Dailymotion avant même sa refonte présentée la semaine dernière se plaçait parmi les plus importantes plates-formes de streaming dans le monde avec 300 millions d’utilisateurs revendiqués et 3,5 milliards de vidéos vues chaque mois. Si son intérêt pour les architectures de streaming assisté en P2P est donc logique, il est également précoce et très avancé. Il est vrai que le streaming en live pour laquelle ces technologies de diffusion sont particulièrement adaptées est également une des pistes de développement importante pour la plate-forme de Vivendi. Les partenariats avec le californien Peer5 et le français Streamroot ont donc été annoncés respectivement en septembre et octobre 2016. Depuis, les tests se sont multipliées sur certains formats (sport en direct, e-sport) et dans certains pays (l’Asie notamment). Les deux solutions sont aujourd’hui en production. Il semblerait également à en croire Peer5 lui-même que la solution américaine soit également utilisée pour Canalplay, le service de vidéo à la demande de Vivendi.

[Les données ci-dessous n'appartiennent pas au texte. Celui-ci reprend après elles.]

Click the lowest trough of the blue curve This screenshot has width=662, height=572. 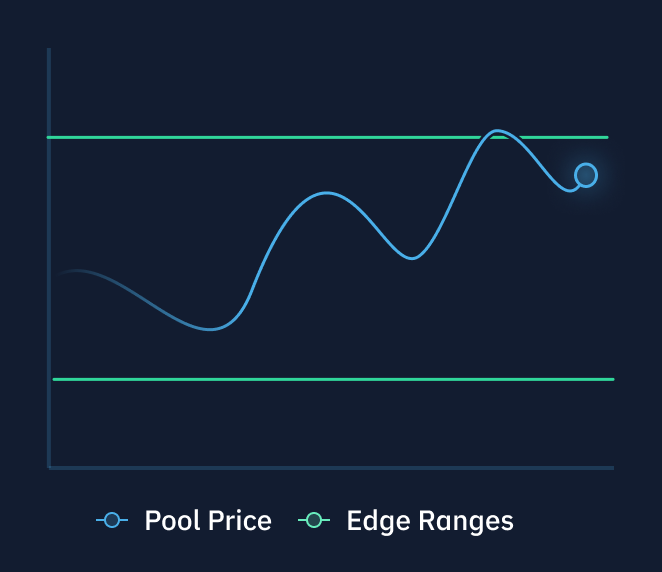[x=210, y=329]
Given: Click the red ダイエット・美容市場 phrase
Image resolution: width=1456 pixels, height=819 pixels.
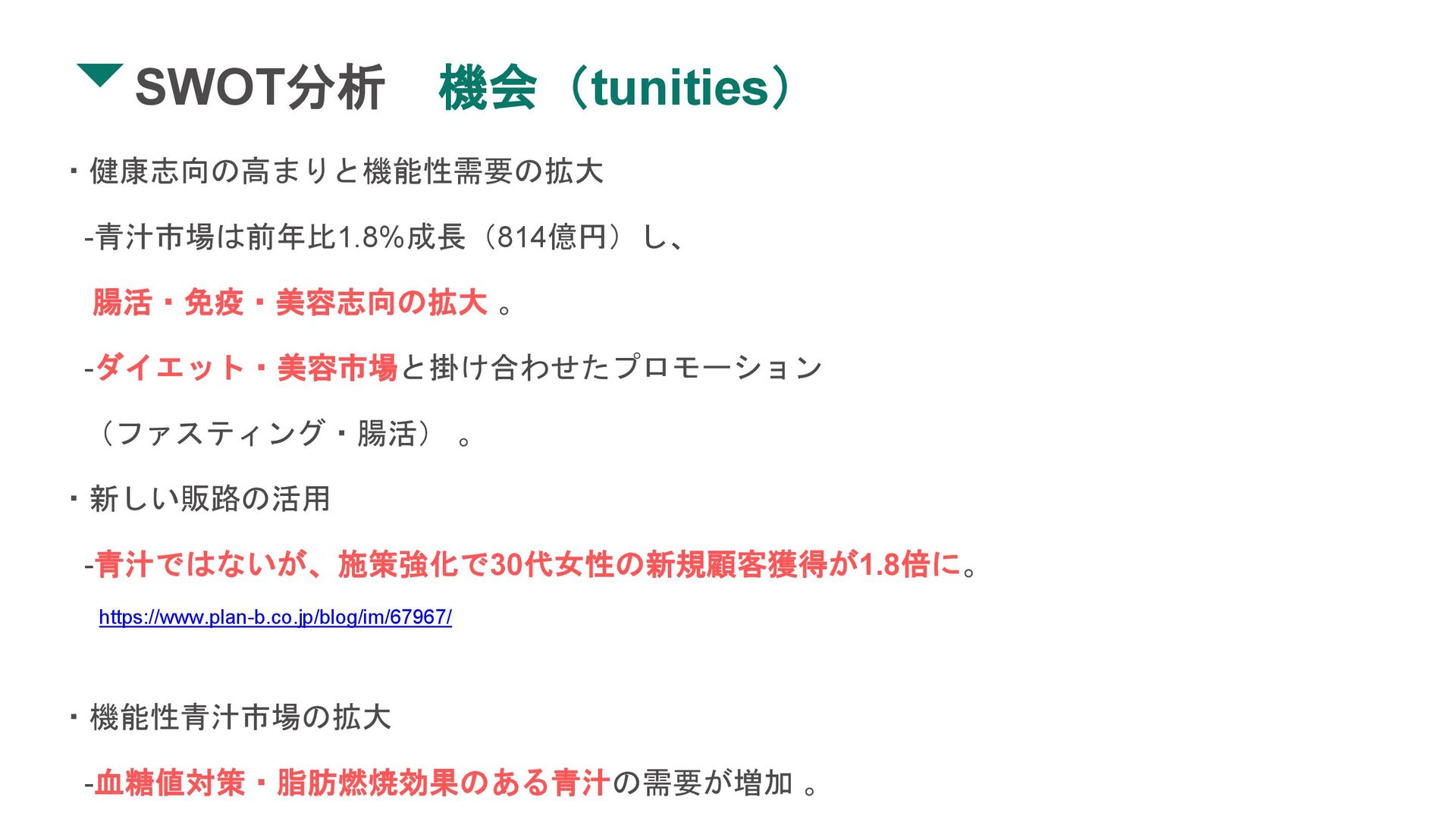Looking at the screenshot, I should point(246,369).
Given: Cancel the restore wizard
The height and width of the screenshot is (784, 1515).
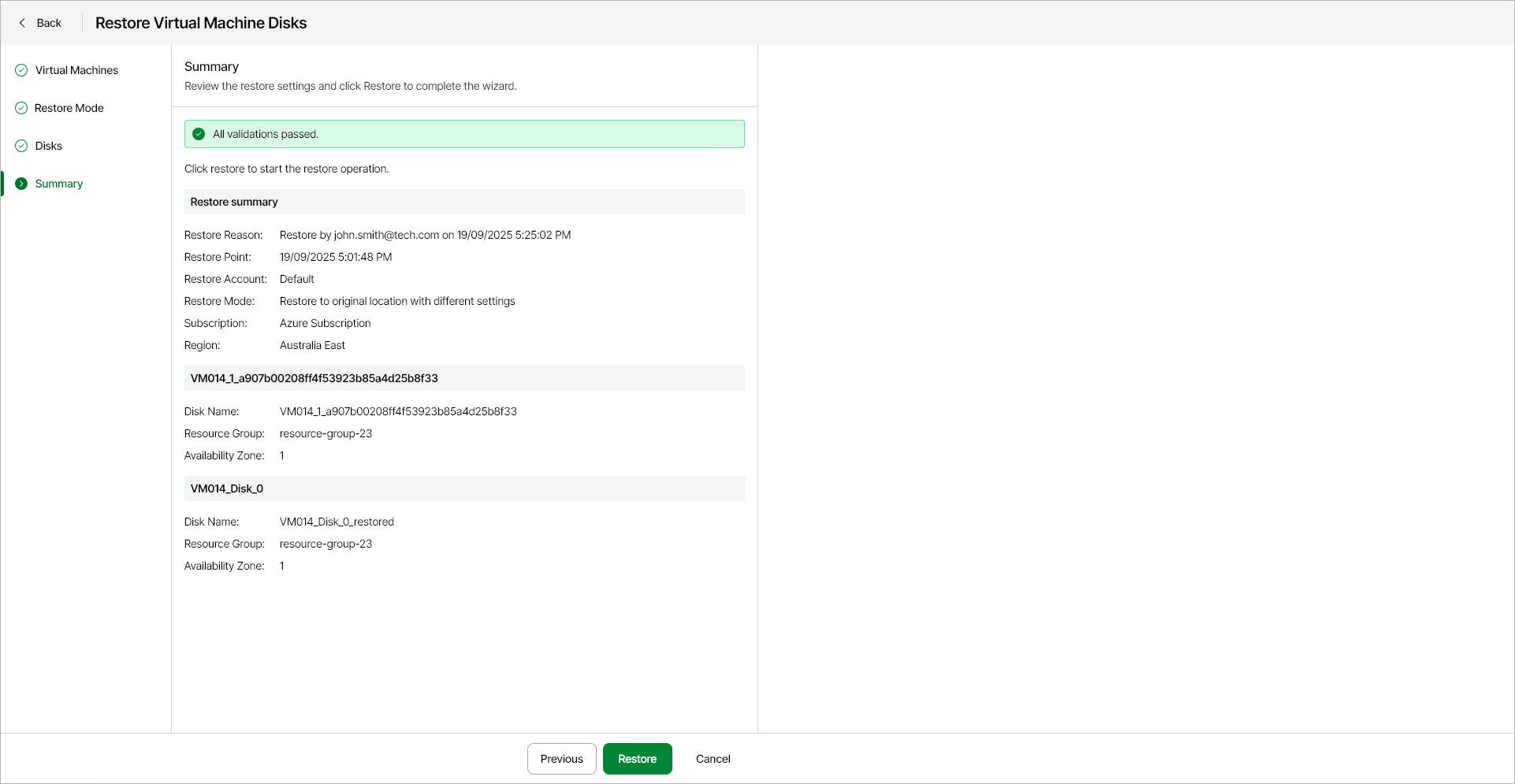Looking at the screenshot, I should [713, 759].
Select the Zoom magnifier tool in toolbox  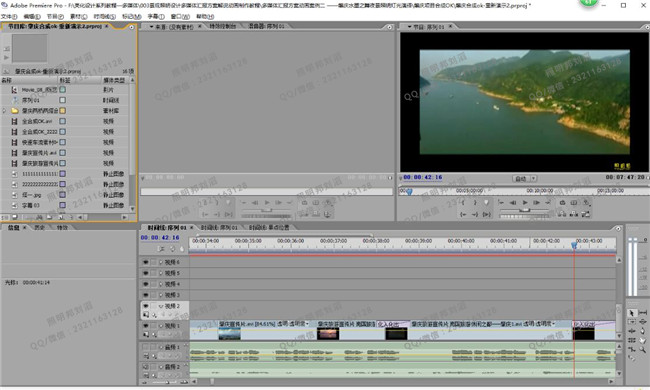click(x=642, y=349)
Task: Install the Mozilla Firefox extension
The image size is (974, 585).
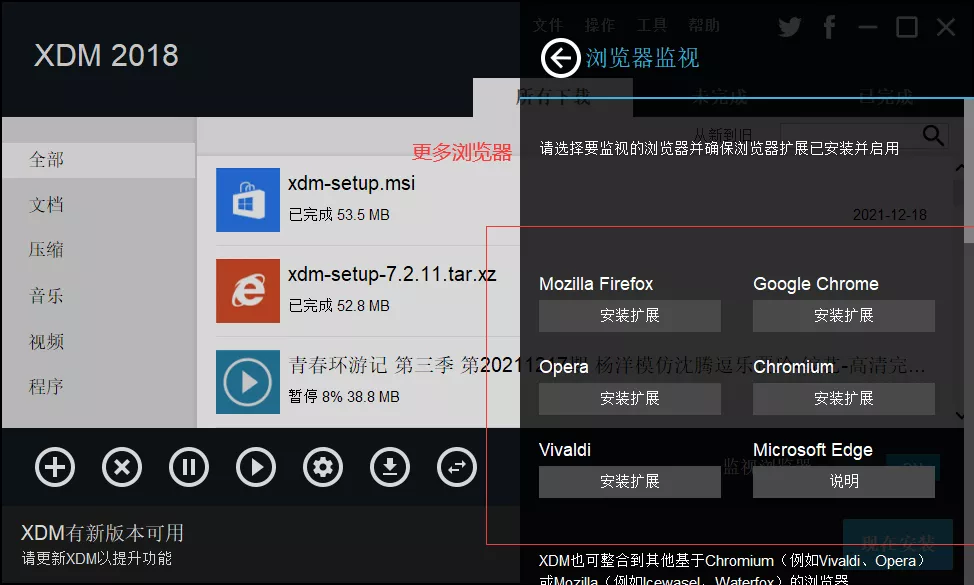Action: pos(629,316)
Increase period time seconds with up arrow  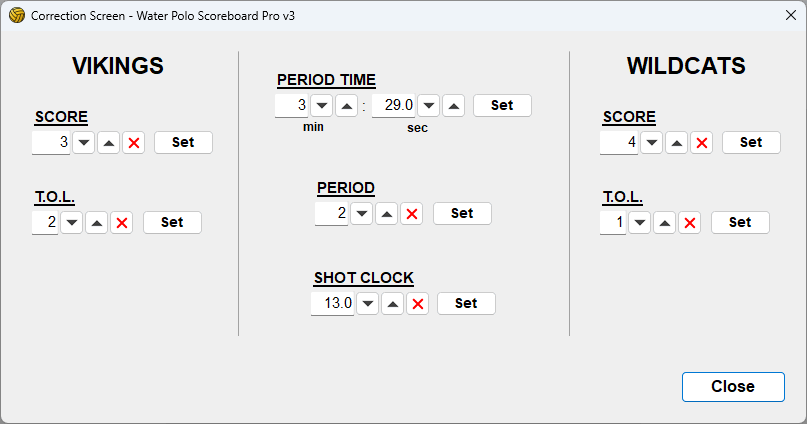pyautogui.click(x=453, y=106)
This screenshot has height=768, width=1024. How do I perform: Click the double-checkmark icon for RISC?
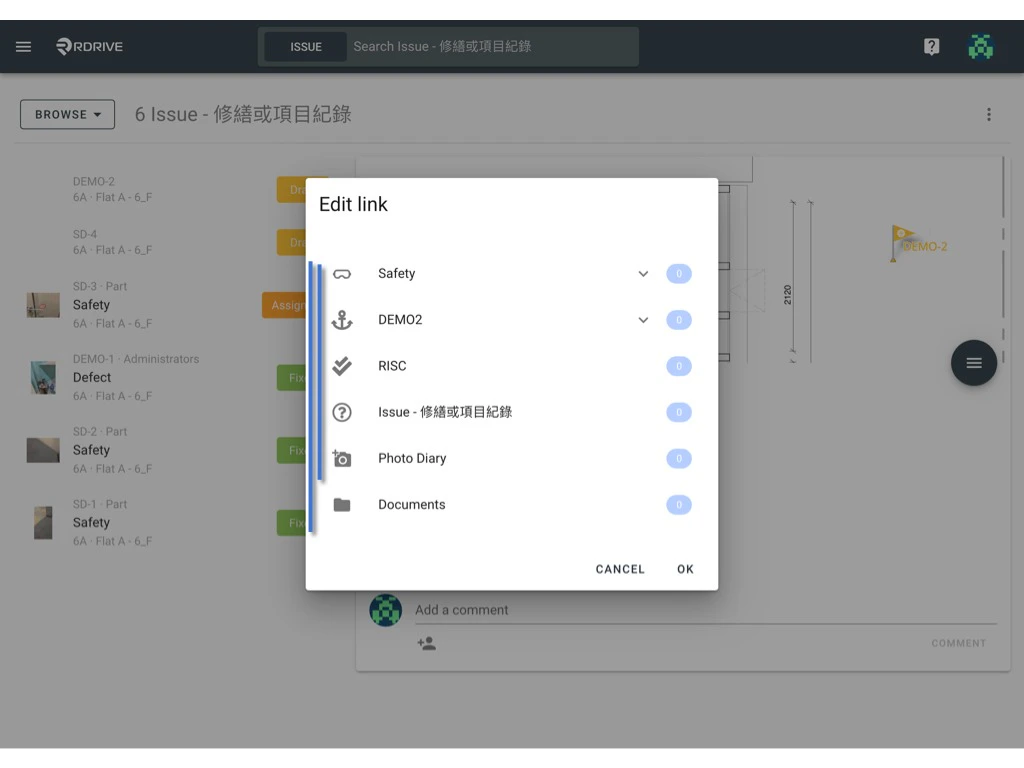click(342, 365)
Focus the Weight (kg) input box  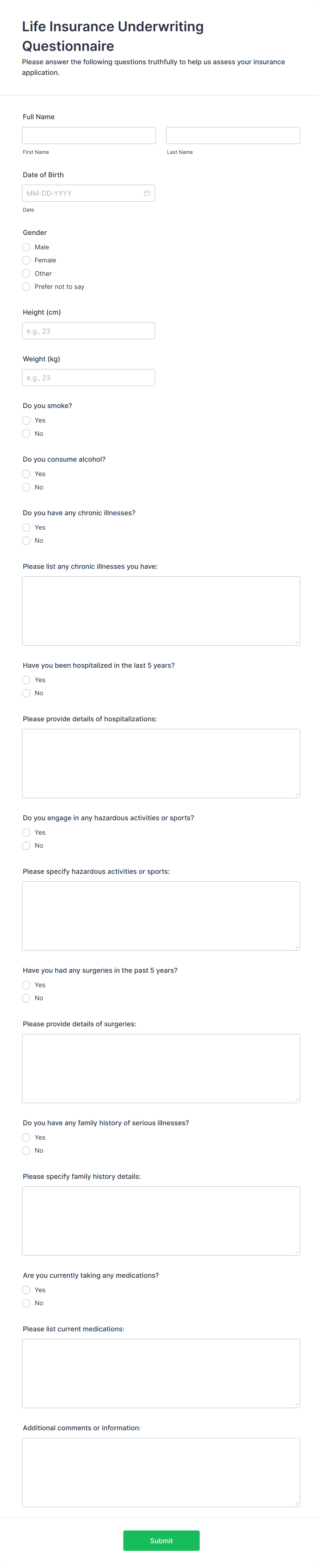[x=89, y=378]
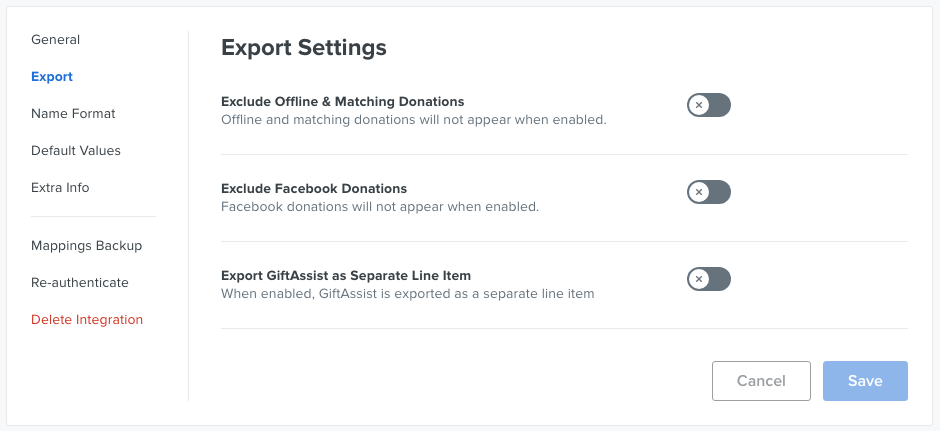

Ce choix de tester puis d’utiliser deux partenaires dont les solutions technologiques sont directement concurrentes montre la solidité de l’engagement de Dailymotion derrière le streaming assisté en P2P. Surtout, il apporte une caution et une forme de validation pour ces nouvelles formes de distribution OTT alternatives. Une question qui n’est pas neutre puisque derrière l’aspect technologique le peer-to-peer souffre d’un véritable problème de légitimité qui trouve ses origines dans son histoire intimement lié au succès de la technologie décentralisée pair à pair BitTorrent et donc au piratage des contenus. Le support de Dailymotion, lui-même engagé dans une stratégie de recentrage sur les contenus premiums et professionnels et donc dans une stratégie de partenariats avec les grands éditeurs pourrait s’avérer décisif pour les spécialistes de la technologie comme Peer5 et Streamroot. De fait, le principal écueil qu’ils rencontrent aujourd’hui reste les réticences des industries du contenu qui craignent toujours que la technologie P2P, même commerciale, soit synonyme de piratage. Au point pour certains acteurs de mentionner explicitement dans leurs contrats avec les distributeurs que l’utilisation de cette technologie est interdite. Si Dailymotion n’est pas le premier acteur professionnel à utiliser ce mode de diffusion, son envergure est sans conteste un atout majeur pour l’avenir du peer-to-peer.

(1) Les travaux ont débouché en 2010 sur la publication d’un rapport de référence, TECH REPORT 009, Peer-to-Peer (P2P) Technologies and Services

(2) WebRTC reste néanmoins limité pour l’instant à l’univers du PC, le standard étant encore peu supporté sur les terminaux mobiles. Mais Peer5 a déployé un SDK Android et prévoit un SDK iOS d’ici la fin de l’année.